● **Passage to read**
- - -
With Iveric Bio buyout, Astellas CEO Naoki Okamura acted on the company's mantra to be 'aggressive'

Earlier this year, when Astellas announced that Naoki Okamura was taking over as CEO, the Japanese company said that 2023 was the right time for it to “go on the aggressive to further stimulate growth.”

It took Okamura less than a month into his tenure—which began April 1—to act on the company’s game plan. On April 29, he struck the largest acquisition in Astellas’ history, a $5.9 billion buyout of Iveric Bio.

With the New Jersey-based biotech two months away from an FDA decision on its geographic atrophy (GA) eye disease candidate Zimura, Astellas hopes to become a major player in a new arena.

“We had been closely watching the lead program for Iveric for a very long time, probably seven, eight years,” Okamura said in an interview with Fierce Pharma. “Because the modality of that project is very new to us, we were kind of hesitant to do any partnerships with them.”

But after seeing compelling clinical data and assessing the lone competitor in the market—Apellis’ Syfovre, which in February became the first drug approved in the indication—Okamura said that C5 agent Zimura has become “significantly de-risked.”

With GA striking patients in an advanced stage of macular degeneration, a lucrative market awaits. Evaluate Pharma has pegged Syfovre’s sales potential in 2028 at $2.6 billion.

Okamura knows transformative deals. In 2009, he was Astellas’ director of licensing and alliances when the company partnered with Medivation to develop and commercialize a prostate cancer drug, which came to be known as Xtandi upon its approval three years later.

Including regulatory and commercial milestones, Astellas paid a mere $765 million for a drug that generated $5.9 billion in worldwide sales last year, with $4.7 billion of that rung up by Astellas. The rest went to Pfizer, which paid $14 billion to buy out Medivation in 2016.

With Xtandi accounting for 44% of Astellas’ revenue last year and the cancer drug losing its exclusivity in 2027, the company must now find replacements. In the shorter term, Astellas also must compensate for generic competition to scanning agent Lexiscan, which is expected to begin this year. Enter Zimura.

“It’s a near-term opportunity for us,” said Okamura, who added that Iveric brings more than its attractive asset.

“Iveric Bio has established an excellent team focused on the back of eye, the retina,” Okamura said. “They have a great network of academia, a great network with healthcare professionals and we believe they can enhance our programs with their capabilities.”

Despite the increased sales of Xtandi over its decade on the market, Astella’s revenues have remained relatively flat. Every year since 2010, the company’s annual sales have toggled between $10.5 billion and $12.3 billion. Meanwhile, over the same period, revenue for Japanese rival Takeda has nearly doubled to $30 billion, although that company did buy Shire to catapult into the ranks of the top 10 drugmakers worldwide.

There have been several recent stumbles for Astellas. The company has taken a $340 million impairment loss on FibroGen-partnered anemia drug Evrenzo (roxadustat), which failed to meet sales expectations.
- - -
● **Provided material**

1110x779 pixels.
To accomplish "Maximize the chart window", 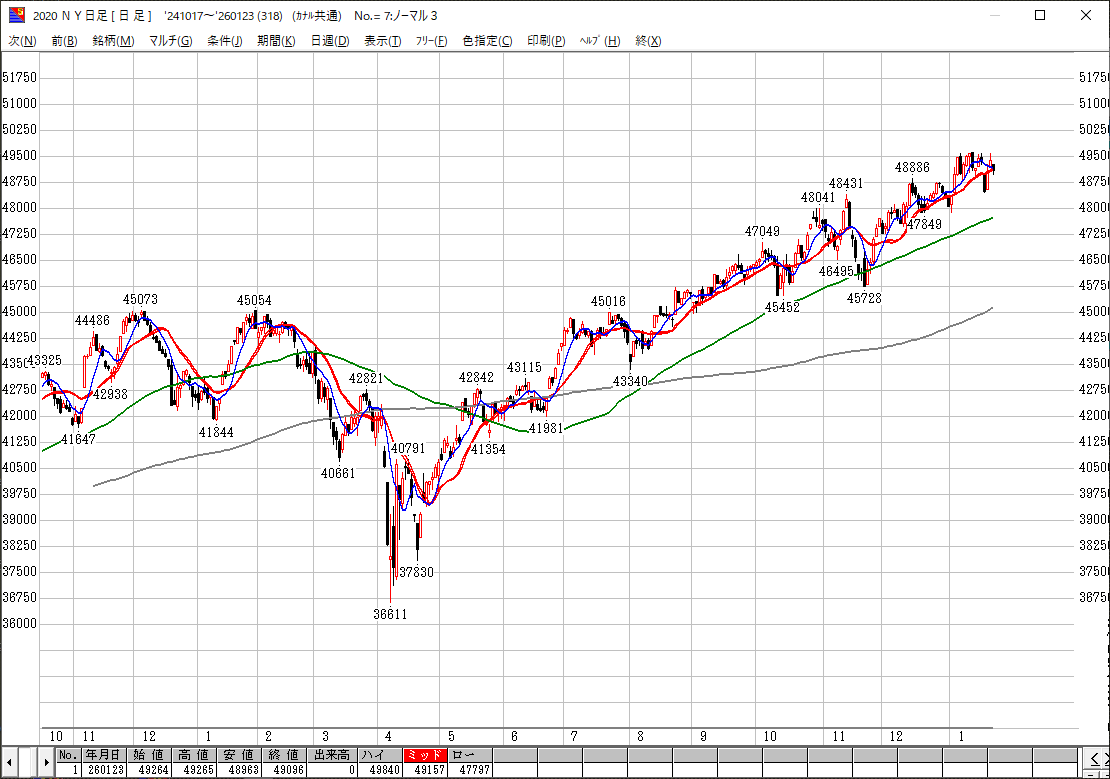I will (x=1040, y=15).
- - -
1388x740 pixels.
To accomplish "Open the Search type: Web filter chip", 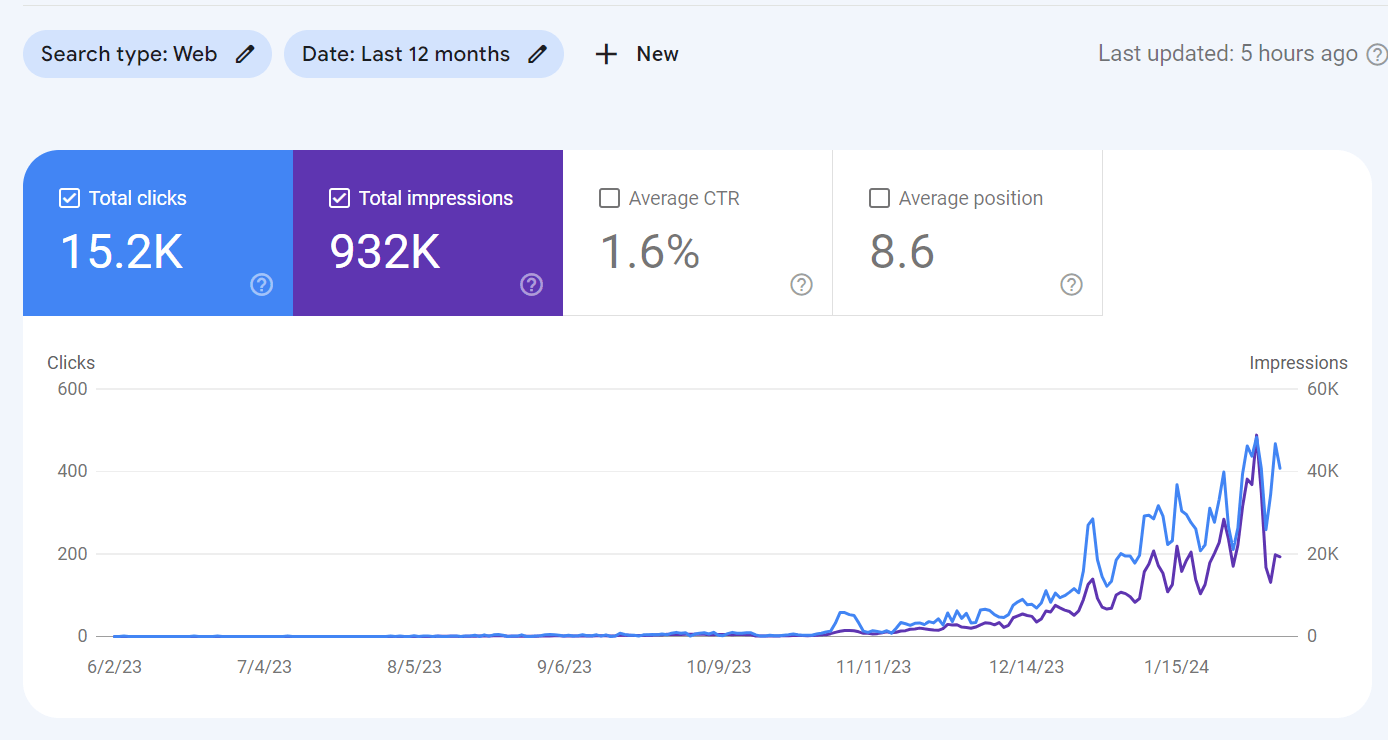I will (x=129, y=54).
- - -
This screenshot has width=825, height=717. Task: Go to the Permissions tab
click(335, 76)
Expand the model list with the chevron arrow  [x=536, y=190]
- - -
● **Exercise tasks**
1/ Answer the following from the article on the Iveric Bio buyout.
(a) What was the value of the Astellas buyout of Iveric Bio?
(b) What share of Astellas' revenue did Xtandi account for last year?
(c) How large an impairment loss has Astellas taken on Evrenzo?
2/ Transcribe the part of the article on the Iveric Bio buyout that runs from "Earlier this year, when" up to and including "a new arena.".

● **Results for each task**
1/
(a) $5.9 billion
(b) 44%
(c) $340 million

2/
Earlier this year, when Astellas announced that Naoki Okamura was taking over as CEO, the Japanese company said that 2023 was the right time for it to “go on the aggressive to further stimulate growth.”

It took Okamura less than a month into his tenure—which began April 1—to act on the company’s game plan. On April 29, he struck the largest acquisition in Astellas’ history, a $5.9 billion buyout of Iveric Bio.

With the New Jersey-based biotech two months away from an FDA decision on its geographic atrophy (GA) eye disease candidate Zimura, Astellas hopes to become a major player in a new arena.